Quote from: "natalie clifford barney"First, men are animals, last I knew. And so are women, and she said that tongue in cheek precisely for that reason.
Hmmmm. I think I finally get it. Men aren't plants, so they are characterized zoologically as animals.
What a howler.
It's just like every living being is actually a parasite on the eco-system as a whole - no person is an island. But I would still be concerned that people would get the wrong idea if I said that "women are parasites" - so I wouldn't say it.
Quote from: "natalie clifford barney"As for Valerie, her words do not represent my views,
I agree that people have to be careful about that. I was just (wrongly) thinking the other day, "Valerie's views probably represent those of natalie clifford barney".

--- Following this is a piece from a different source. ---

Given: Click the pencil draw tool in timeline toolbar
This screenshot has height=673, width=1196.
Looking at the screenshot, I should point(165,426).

"Is that your standpoint?" Rubar asked.
"Yes, it's my standpoint," the director said.
"That man is an animal?" the reporter said.

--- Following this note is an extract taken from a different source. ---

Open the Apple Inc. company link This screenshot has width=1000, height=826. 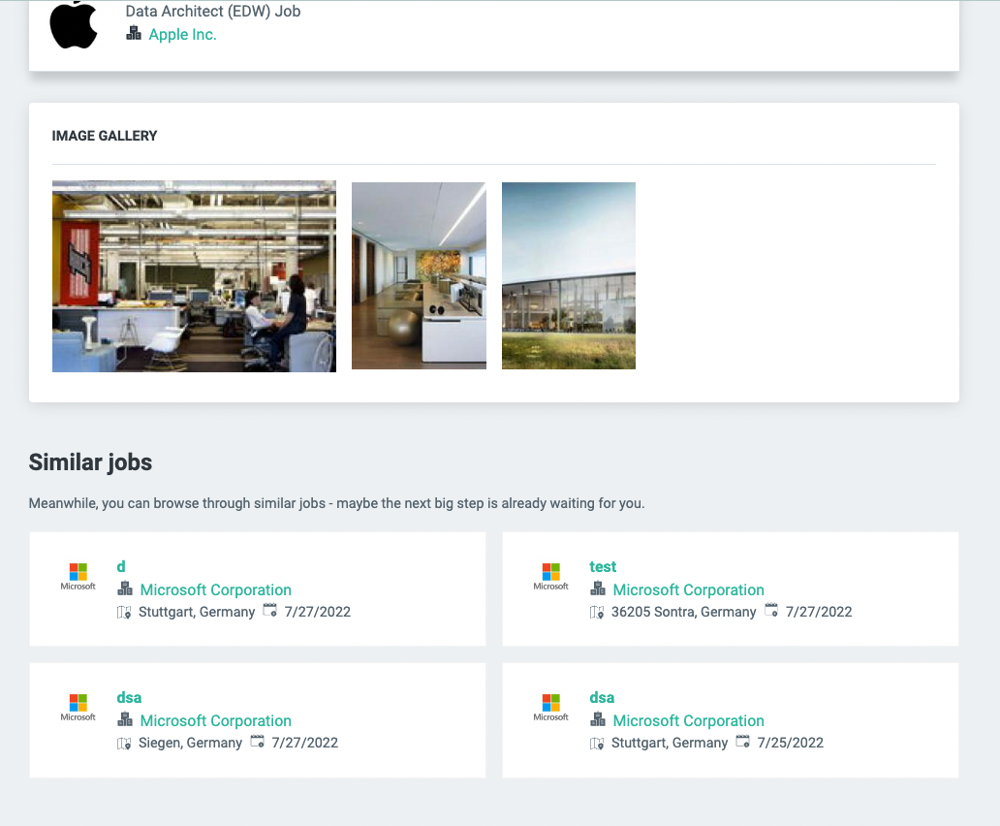point(182,34)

"Man is an animal," von Wachenfeldt said. "Don't you think so?"
LOL.....what ever gave them that idea?
The thing I like about the feminist in Sweden, is that you can see the insanity of their thinking, they don't try and hide it like here in the US.
Quote from: "Raymond Cuttill"
If it was all down to testosterone then there wouldn't be any women sex offenders (having almost no testosterone).
Hmmm, hadn't thought of that. So maybe it's more of just a way to "take away a man's balls" revengism that warms misandrist's hearts?
Here's one that deals with male voting oppression:Quote"I have heard nary a word in any college class, about the historical oppression that males have endured as a group. The historical, "Patriarchal" oppression of women's voting rights never fails to occupy a significant amount of curriculum time in these classes. Yet, there are few if any women who lived in the 20th century who endured the oppression of their voting rights on a scale comparable to the thousands, or tens of thousands of men who died fighting for their country in war (without ever having had the right to vote)."Quote"Many states were even allowing women to vote before this date. Within the time parameters of the date of passage of the 19th amendment, it is fairly safe to say that, no woman born in the 20th century, was ever denied the right to vote in America in her lifetime (at least because of her gender). My own dear Mom who was born in 1908, and who died in 1997 at 89 years of age, was never without her right to vote upon reaching the eligible age of 21."
There is absolutely no question that as our country moved forward, voting rights were expanded, and that we all had to struggle for this right. Yes, some feminists discount the struggles of men, one can find sexist views anywhere if looking hard enough, but in my experience most women do not do so.
There is indeed patriarchy, but the average man has not set out to contribute to it's existence, rather it hangs latent over all of us, and affects men and women in adverse ways. Yes, I believe women get the short end of the deal, but that does not mean men are unaffected. Men are forced into narrow boxes that devalues those who cannot fit in the boxes. Women have worked hard to tear down the same sort of gender boxes, but too many men resist doing so, to their own detriment.
Some of the struggles of those in society fall outside of gender, and narrow voting rights for men had no root in gender discrimination, this was class discrimination.
As for thousands dying without being able to vote, that is a tragedy. It is also hypocritical for us to have a drinking age of 21 and an age for entrance into the military of 18. If one is not old enough to vote, they damn well are not old enough to die fignting for the rest of us.